*third culture kid – a kid who has grown up in one or more countries that have a different culture to those of their parents… ish. Feel free to supplement with your own thoughts.
I occasionally wonder if I embrace immersing myself into a new group of people too readily. My own experiences as a TCK – and bearing in mind I did a lot of my moving as a tween and teen, when you swam against the tide at your own risk – was “adaptation as survival”, with a side of defining myself as a bit odd and not too serious a person, since if I was already a bit odd, people had nowhere to go if they wanted to call me (their version of) “odd.”
As a grown-up, I have become aware that I still subscribe to these ideas in situations where I find myself the lone person, or one of few people, as a newbie in a group. Eg an office. But because I have an ingrained mental algorithm of how to engage with a new group, and automatically map the mannerisms of my new crew onto what I habitually do, it has occurred to me that people may not like me getting comfortable so fast, especially if they have kindly mentally geared up to welcome a new person into the group. (Or they simply are a person who needs warming up.) And for some younger colleagues, they may wonder why an older person isn’t particularly set in their ways.

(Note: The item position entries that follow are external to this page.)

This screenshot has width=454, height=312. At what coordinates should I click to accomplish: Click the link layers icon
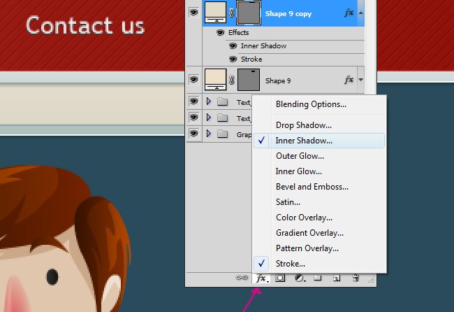242,278
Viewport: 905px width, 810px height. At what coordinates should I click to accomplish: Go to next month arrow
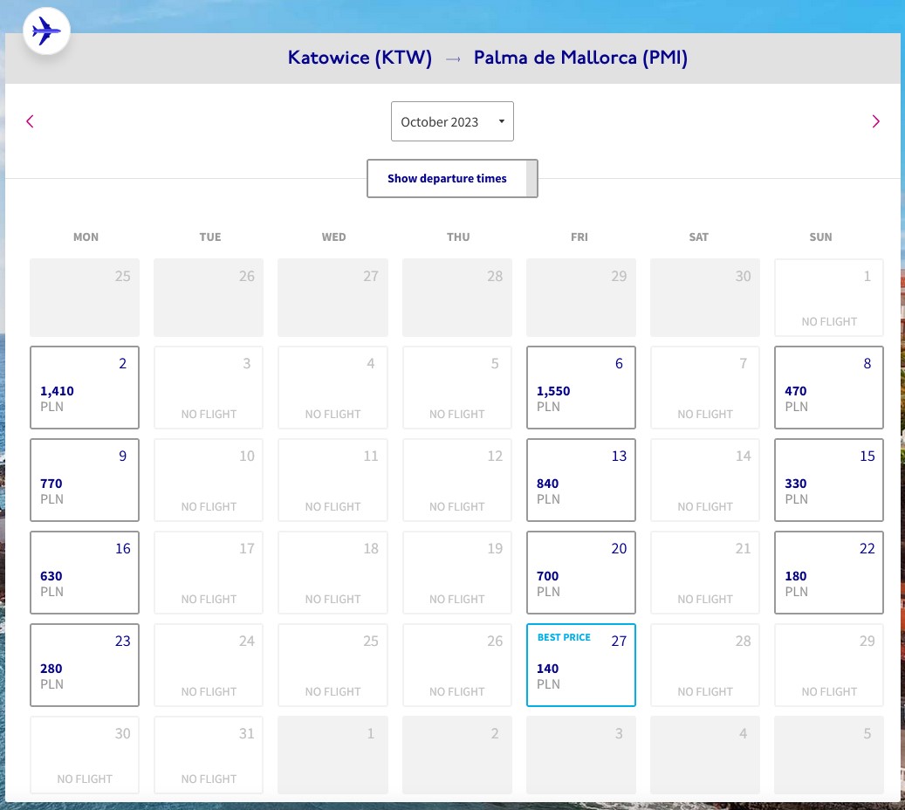[875, 121]
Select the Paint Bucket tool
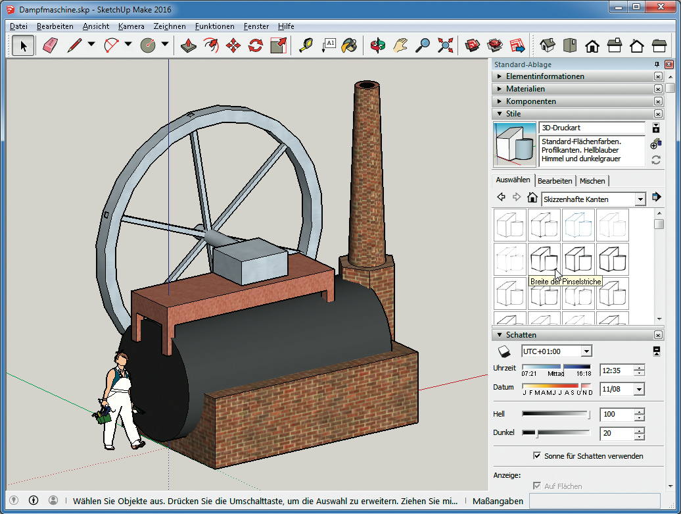681x514 pixels. click(350, 45)
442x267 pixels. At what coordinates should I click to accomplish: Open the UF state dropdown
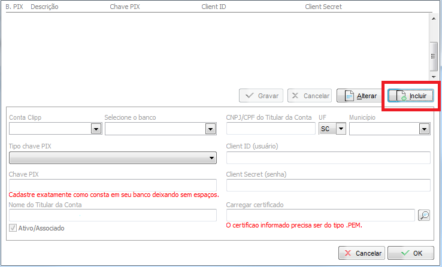[x=341, y=129]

I admit that I have gradually grown to feeling less like I want to change my ways. Perhaps because I already have used up so many of my ration of changes when I was younger? But I think I always will feel a duty to contribute to the wellbeing of any group I become part of, even if that involves more adaptation. What I am happy to have grown away from though, is apologising or disclaimering my own identity. I fully stand for who I am, warts and all.